* start INPUT RECORDS *

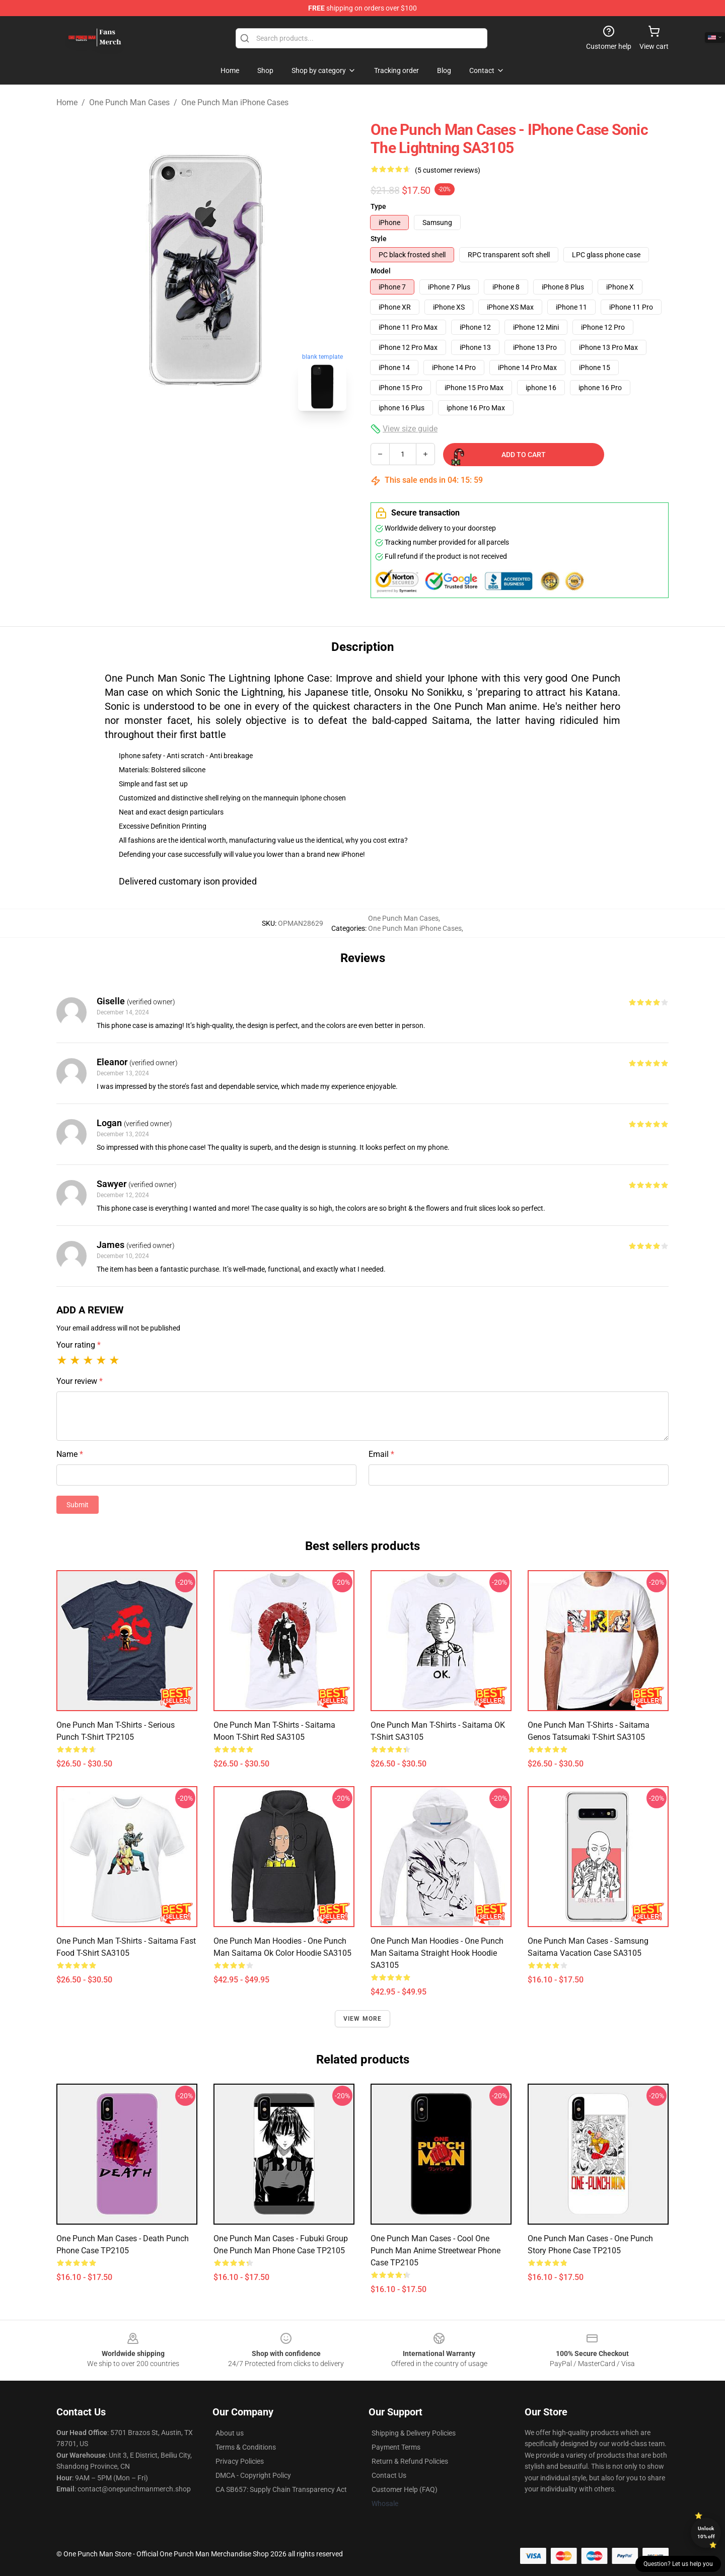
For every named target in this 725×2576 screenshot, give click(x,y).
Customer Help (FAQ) (405, 2489)
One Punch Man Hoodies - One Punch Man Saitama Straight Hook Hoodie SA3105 (437, 1953)
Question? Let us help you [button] (678, 2563)
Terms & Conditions (245, 2447)
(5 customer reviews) (447, 170)
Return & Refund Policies (410, 2461)
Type (378, 206)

* end INPUT RECORDS *

TASK INSTRUCTIONS
Please convert the records above into a JSON list of strings, one string per line, skipping blank lines and leaving out the pictures.

RESPONSE TO THIS EXERCISE
[
  "For every named target in this 725×2576 screenshot, give click(x,y).",
  "Customer Help (FAQ) (405, 2489)",
  "One Punch Man Hoodies - One Punch Man Saitama Straight Hook Hoodie SA3105 (437, 1953)",
  "Question? Let us help you [button] (678, 2563)",
  "Terms & Conditions (245, 2447)",
  "(5 customer reviews) (447, 170)",
  "Return & Refund Policies (410, 2461)",
  "Type (378, 206)"
]